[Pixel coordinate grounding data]
━━━━

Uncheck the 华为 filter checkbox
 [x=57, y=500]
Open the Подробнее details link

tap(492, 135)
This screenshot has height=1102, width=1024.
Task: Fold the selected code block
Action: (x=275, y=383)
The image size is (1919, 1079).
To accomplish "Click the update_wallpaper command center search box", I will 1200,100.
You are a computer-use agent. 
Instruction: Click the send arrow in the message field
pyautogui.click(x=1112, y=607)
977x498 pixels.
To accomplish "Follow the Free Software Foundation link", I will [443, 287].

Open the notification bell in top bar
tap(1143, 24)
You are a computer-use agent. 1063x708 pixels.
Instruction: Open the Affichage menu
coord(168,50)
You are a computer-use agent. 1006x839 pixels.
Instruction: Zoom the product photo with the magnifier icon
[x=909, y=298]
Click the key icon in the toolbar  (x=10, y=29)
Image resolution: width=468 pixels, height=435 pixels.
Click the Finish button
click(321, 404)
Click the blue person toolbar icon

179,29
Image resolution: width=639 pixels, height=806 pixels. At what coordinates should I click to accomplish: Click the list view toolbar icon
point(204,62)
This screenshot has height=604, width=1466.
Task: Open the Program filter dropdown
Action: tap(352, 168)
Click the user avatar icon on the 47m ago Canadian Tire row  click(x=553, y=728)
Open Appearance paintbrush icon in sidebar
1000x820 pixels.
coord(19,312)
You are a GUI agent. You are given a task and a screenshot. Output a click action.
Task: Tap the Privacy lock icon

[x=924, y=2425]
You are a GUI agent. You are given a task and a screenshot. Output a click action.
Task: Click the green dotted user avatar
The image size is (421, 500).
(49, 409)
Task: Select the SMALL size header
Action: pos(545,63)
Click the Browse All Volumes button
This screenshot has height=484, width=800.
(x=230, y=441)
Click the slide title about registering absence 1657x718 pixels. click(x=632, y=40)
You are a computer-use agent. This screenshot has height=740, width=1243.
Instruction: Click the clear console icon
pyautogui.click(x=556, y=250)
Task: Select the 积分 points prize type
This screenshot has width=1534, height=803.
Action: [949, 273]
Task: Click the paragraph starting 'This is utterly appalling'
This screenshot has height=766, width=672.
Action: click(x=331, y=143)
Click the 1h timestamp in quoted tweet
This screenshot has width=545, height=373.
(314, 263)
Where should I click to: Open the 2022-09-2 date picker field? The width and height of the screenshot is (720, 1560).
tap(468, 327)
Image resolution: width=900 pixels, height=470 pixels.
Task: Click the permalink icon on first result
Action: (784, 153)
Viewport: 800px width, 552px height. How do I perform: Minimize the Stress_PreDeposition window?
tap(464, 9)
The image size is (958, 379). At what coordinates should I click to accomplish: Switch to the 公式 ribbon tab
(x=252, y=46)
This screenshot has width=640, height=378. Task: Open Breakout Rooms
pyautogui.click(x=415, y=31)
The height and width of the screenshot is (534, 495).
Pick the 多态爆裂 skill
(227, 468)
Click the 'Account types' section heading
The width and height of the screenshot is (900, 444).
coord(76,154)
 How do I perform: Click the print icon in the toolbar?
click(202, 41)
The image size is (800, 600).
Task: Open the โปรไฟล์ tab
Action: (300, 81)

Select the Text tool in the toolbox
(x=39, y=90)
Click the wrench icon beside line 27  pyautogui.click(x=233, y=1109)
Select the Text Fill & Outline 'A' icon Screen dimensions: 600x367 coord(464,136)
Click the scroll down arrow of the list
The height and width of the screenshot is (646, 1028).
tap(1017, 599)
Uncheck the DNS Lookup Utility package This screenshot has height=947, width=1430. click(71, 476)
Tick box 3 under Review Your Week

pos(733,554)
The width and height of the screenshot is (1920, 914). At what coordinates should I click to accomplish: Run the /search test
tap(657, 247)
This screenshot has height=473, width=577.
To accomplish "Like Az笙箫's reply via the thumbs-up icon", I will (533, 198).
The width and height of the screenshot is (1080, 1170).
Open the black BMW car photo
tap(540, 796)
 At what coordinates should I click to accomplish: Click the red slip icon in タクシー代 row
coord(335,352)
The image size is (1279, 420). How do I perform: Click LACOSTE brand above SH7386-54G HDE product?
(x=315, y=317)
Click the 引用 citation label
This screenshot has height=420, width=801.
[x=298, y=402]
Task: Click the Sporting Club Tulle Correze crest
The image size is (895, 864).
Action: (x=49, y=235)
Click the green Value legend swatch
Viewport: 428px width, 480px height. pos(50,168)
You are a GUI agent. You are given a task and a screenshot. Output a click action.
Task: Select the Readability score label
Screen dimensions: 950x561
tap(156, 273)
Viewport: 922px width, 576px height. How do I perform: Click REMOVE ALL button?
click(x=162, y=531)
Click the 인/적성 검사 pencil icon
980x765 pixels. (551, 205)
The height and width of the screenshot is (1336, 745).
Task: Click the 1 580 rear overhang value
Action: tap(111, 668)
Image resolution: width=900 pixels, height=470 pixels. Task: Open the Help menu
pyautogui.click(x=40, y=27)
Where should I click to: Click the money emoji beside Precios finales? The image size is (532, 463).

━━━━

*DIRECTIONS:*
Gather each line in the data that holds the string "agent".

*ANSWER FOR THE TASK:*
You are a computer-use agent. 
You are a computer-use agent. 1063x708 pixels.
You are a computer-use agent. 1006x839 pixels.
You are a GUI agent. You are given a task and a screenshot. Output a click action.
You are a GUI agent. You are given a task and a screenshot. Output a click action.
You are a computer-use agent. This screenshot has height=740, width=1243.
You are a GUI agent. You are given a task and a screenshot. Output a click action.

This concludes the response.